Objective:
Filter the data below down to the lines that contain the string "resolution", copying each matching line in full. Treat uppercase and lowercase letters as different.

↓

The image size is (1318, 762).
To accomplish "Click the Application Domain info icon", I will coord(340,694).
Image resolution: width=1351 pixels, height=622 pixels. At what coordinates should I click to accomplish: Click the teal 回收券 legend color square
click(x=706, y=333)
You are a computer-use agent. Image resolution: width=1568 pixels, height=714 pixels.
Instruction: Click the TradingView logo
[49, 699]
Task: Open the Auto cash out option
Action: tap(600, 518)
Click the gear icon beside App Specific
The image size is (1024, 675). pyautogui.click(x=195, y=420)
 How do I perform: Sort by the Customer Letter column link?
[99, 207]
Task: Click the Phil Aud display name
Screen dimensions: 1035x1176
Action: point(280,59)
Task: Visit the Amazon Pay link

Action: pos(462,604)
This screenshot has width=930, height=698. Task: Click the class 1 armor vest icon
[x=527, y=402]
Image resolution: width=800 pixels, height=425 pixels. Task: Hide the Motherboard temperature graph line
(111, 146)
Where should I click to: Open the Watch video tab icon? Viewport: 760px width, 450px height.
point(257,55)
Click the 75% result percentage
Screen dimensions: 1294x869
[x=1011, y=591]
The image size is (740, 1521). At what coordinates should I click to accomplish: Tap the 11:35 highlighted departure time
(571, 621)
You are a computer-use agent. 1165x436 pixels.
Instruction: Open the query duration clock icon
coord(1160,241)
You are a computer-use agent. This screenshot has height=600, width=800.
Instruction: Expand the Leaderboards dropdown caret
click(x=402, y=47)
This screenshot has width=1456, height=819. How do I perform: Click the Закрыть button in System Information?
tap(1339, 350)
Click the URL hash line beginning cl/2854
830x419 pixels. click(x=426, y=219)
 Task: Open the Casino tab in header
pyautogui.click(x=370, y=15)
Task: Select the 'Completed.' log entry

↑

Answer to this task:
Image resolution: width=1351 pixels, height=622 pixels. At what coordinates should I click to accomplish: Click the teal 回收券 legend color square
You are a computer-use agent. Image resolution: width=1568 pixels, height=714 pixels.
Image resolution: width=800 pixels, height=425 pixels. Task: Hide the Motherboard temperature graph line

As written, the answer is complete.